WHAT TO WORK ON:
I would like every entry below written out exactly.

===== DATASET RECORDS

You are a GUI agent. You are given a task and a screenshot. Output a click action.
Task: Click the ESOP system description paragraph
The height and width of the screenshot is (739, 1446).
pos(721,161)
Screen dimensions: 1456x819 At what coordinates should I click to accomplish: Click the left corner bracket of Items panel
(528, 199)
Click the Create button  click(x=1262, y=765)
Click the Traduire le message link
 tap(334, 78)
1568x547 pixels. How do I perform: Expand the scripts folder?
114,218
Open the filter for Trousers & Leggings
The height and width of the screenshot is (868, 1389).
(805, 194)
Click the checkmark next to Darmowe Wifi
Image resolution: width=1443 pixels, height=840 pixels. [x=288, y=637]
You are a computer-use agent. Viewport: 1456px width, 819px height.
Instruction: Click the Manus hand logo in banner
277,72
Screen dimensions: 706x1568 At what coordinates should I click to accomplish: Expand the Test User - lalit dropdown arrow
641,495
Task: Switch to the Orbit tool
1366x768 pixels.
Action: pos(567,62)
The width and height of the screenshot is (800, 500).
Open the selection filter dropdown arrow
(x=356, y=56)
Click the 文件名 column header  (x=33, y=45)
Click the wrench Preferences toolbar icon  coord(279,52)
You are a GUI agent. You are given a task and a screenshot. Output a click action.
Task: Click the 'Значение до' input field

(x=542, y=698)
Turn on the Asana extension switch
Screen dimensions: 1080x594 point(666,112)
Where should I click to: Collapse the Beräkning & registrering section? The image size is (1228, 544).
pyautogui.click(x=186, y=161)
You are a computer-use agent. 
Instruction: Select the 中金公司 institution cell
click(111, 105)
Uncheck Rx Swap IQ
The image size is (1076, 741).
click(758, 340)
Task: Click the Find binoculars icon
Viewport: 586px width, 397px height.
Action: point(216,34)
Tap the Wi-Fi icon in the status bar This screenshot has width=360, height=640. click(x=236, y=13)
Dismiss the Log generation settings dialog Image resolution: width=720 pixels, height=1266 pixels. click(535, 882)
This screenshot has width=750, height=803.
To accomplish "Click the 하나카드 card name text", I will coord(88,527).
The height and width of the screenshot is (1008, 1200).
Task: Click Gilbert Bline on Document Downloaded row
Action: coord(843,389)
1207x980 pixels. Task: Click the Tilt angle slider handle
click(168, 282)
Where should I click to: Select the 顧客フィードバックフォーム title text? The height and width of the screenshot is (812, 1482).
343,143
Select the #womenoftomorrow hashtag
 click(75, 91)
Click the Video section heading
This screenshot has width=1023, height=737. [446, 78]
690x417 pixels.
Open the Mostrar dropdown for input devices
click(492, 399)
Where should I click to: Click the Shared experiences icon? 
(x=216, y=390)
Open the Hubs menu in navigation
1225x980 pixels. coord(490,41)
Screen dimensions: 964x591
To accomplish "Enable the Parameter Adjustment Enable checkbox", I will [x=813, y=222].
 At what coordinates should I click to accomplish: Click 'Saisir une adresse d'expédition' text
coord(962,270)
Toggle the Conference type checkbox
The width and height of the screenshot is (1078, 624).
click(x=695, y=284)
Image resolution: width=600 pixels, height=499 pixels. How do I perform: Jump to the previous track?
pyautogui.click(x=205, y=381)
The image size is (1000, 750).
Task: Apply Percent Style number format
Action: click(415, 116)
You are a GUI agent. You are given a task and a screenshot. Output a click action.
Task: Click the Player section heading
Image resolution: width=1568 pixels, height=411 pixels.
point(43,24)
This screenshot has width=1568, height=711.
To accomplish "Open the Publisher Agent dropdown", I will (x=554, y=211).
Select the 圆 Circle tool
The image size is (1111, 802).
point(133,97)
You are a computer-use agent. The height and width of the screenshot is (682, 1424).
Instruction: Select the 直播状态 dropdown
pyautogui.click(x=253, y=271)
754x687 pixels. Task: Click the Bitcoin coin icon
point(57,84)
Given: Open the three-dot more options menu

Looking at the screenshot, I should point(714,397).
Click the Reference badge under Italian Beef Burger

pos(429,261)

==========

YOUR SOLUTION:
You are a GUI agent. You are given a task and a screenshot. Output a click action.
Task: Click the ESOP system description paragraph
The height and width of the screenshot is (739, 1446).
pos(721,161)
Screen dimensions: 1456x819 At what coordinates should I click to accomplish: Click the left corner bracket of Items panel
(528, 199)
Click the Create button  click(x=1262, y=765)
Click the Traduire le message link
 tap(334, 78)
1568x547 pixels. How do I perform: Expand the scripts folder?
114,218
Open the filter for Trousers & Leggings
The height and width of the screenshot is (868, 1389).
(805, 194)
Click the checkmark next to Darmowe Wifi
Image resolution: width=1443 pixels, height=840 pixels. [x=288, y=637]
You are a computer-use agent. Viewport: 1456px width, 819px height.
Instruction: Click the Manus hand logo in banner
277,72
Screen dimensions: 706x1568 At what coordinates should I click to accomplish: Expand the Test User - lalit dropdown arrow
641,495
Task: Switch to the Orbit tool
1366x768 pixels.
Action: pos(567,62)
The width and height of the screenshot is (800, 500).
Open the selection filter dropdown arrow
(x=356, y=56)
Click the 文件名 column header  (x=33, y=45)
Click the wrench Preferences toolbar icon  coord(279,52)
You are a GUI agent. You are given a task and a screenshot. Output a click action.
Task: Click the 'Значение до' input field

(x=542, y=698)
Turn on the Asana extension switch
Screen dimensions: 1080x594 point(666,112)
Where should I click to: Collapse the Beräkning & registrering section? The image size is (1228, 544).
pyautogui.click(x=186, y=161)
You are a computer-use agent. 
Instruction: Select the 中金公司 institution cell
click(111, 105)
Uncheck Rx Swap IQ
The image size is (1076, 741).
click(758, 340)
Task: Click the Find binoculars icon
Viewport: 586px width, 397px height.
Action: point(216,34)
Tap the Wi-Fi icon in the status bar This screenshot has width=360, height=640. click(x=236, y=13)
Dismiss the Log generation settings dialog Image resolution: width=720 pixels, height=1266 pixels. click(535, 882)
This screenshot has width=750, height=803.
To accomplish "Click the 하나카드 card name text", I will coord(88,527).
The height and width of the screenshot is (1008, 1200).
Task: Click Gilbert Bline on Document Downloaded row
Action: coord(843,389)
1207x980 pixels. Task: Click the Tilt angle slider handle
click(168, 282)
Where should I click to: Select the 顧客フィードバックフォーム title text? The height and width of the screenshot is (812, 1482).
343,143
Select the #womenoftomorrow hashtag
 click(75, 91)
Click the Video section heading
This screenshot has width=1023, height=737. [446, 78]
690x417 pixels.
Open the Mostrar dropdown for input devices
click(492, 399)
Where should I click to: Click the Shared experiences icon? 
(x=216, y=390)
Open the Hubs menu in navigation
1225x980 pixels. coord(490,41)
Screen dimensions: 964x591
To accomplish "Enable the Parameter Adjustment Enable checkbox", I will [x=813, y=222].
 At what coordinates should I click to accomplish: Click 'Saisir une adresse d'expédition' text
coord(962,270)
Toggle the Conference type checkbox
The width and height of the screenshot is (1078, 624).
click(x=695, y=284)
Image resolution: width=600 pixels, height=499 pixels. How do I perform: Jump to the previous track?
pyautogui.click(x=205, y=381)
The image size is (1000, 750).
Task: Apply Percent Style number format
Action: click(415, 116)
You are a GUI agent. You are given a task and a screenshot. Output a click action.
Task: Click the Player section heading
Image resolution: width=1568 pixels, height=411 pixels.
point(43,24)
This screenshot has width=1568, height=711.
To accomplish "Open the Publisher Agent dropdown", I will (x=554, y=211).
Select the 圆 Circle tool
The image size is (1111, 802).
point(133,97)
You are a computer-use agent. The height and width of the screenshot is (682, 1424).
Instruction: Select the 直播状态 dropdown
pyautogui.click(x=253, y=271)
754x687 pixels. Task: Click the Bitcoin coin icon
point(57,84)
Given: Open the three-dot more options menu

Looking at the screenshot, I should point(714,397).
Click the Reference badge under Italian Beef Burger

pos(429,261)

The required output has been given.